J Pediatr Psychol. 2025 Jan 1;50(1):76-85. doi: 10.1093/jpepsy/jsae056.
OBJECTIVE: Virtual reality (VR) can enhance engagement in outpatient physical therapy (PT) through distraction and gamification of movement. This study assessed barriers and facilitators to VR-enhanced PT. METHOD: Data were collected during a feasibility trial of VR-enhanced PT for youth with chronic musculoskeletal pain. Semistructured and informal interviews were conducted with youth participants, their caregivers, and collaborating physical therapists. To analyze transcriptions, content analysis was employed in multiple rounds. Barriers and facilitators to VR implementation were coded using a deductive approach, then an inductive approach was used to identify emergent themes within each deductive code category. RESULTS: We completed interviews with youth participants (n = 9), caregivers (n = 7), and clinician stakeholders (n = 5). Coded barriers included: (1) participant identity and self-narrative inconsistent with the intervention, (2) system-level, structural constraints of healthcare, (3) lack of guidance and leadership from clinicians around VR use, (4) research burnout, (5) expectation violation and disappointment, and (6) missing the optimal treatment window. Coded facilitators included: (1) viewing VR as a bridge to achieving treatment goals, (2) having access to resources, (3) sustained positive experience and immersion in the game, (4) alignment between identity and the intervention, and (5) champion-level collaborations. CONCLUSIONS: This study highlights the importance of considering the VR technology, person using the VR, and the context in which VR is being implemented to optimize uptake and acceptability. Adopting an implementation science lens to the field of VR for chronic pain will enhance the applicability and scale of impact.

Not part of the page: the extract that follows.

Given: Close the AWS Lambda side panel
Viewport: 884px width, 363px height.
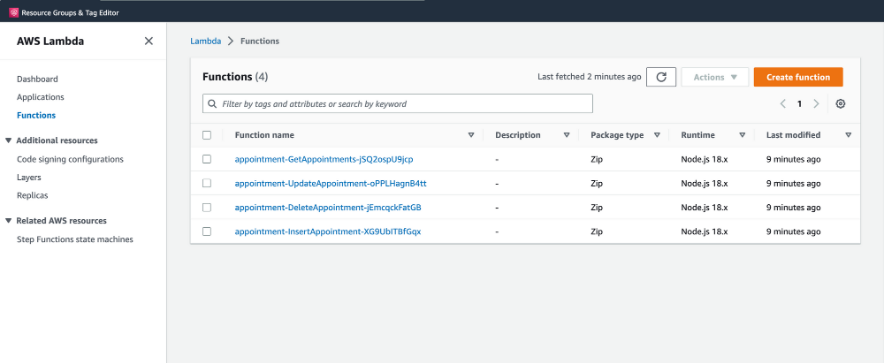Looking at the screenshot, I should [149, 41].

目的:虚拟现实(VR)可通过分散注意力和将运动游戏化来提高门诊物理治疗(PT)的参与度。本研究评估了VR增强型PT的障碍和促进因素。 方法:在一项针对患有慢性肌肉骨骼疼痛的青少年的VR增强型PT可行性试验期间收集数据。对青少年参与者、他们的照顾者以及合作的物理治疗师进行了半结构化和非正式访谈。为了分析转录内容,进行了多轮内容分析。采用演绎法对VR实施的障碍和促进因素进行编码,然后采用归纳法在每个演绎编码类别中识别新出现的主题。 结果:我们完成了对青少年参与者(n = 9)、照顾者(n = 7)和临床利益相关者(n = 5)的访谈。编码的障碍包括:(1)参与者身份和自我叙述与干预不一致,(2)医疗保健的系统层面、结构限制,(3)临床医生在VR使用方面缺乏指导和引领,(4)研究倦怠,(5)期望违背和失望,以及(6)错过最佳治疗窗口。编码的促进因素包括:(1)将VR视为实现治疗目标的桥梁,(2)能够获取资源,(3)在游戏中持续获得积极体验并沉浸其中,(4)身份与干预之间的契合,以及(5)顶级合作。 结论:本研究强调了考虑VR技术、使用VR的人以及实施VR的背景对于优化采用率和可接受性的重要性。将实施科学视角应用于慢性疼痛的VR领域将提高其适用性和影响范围。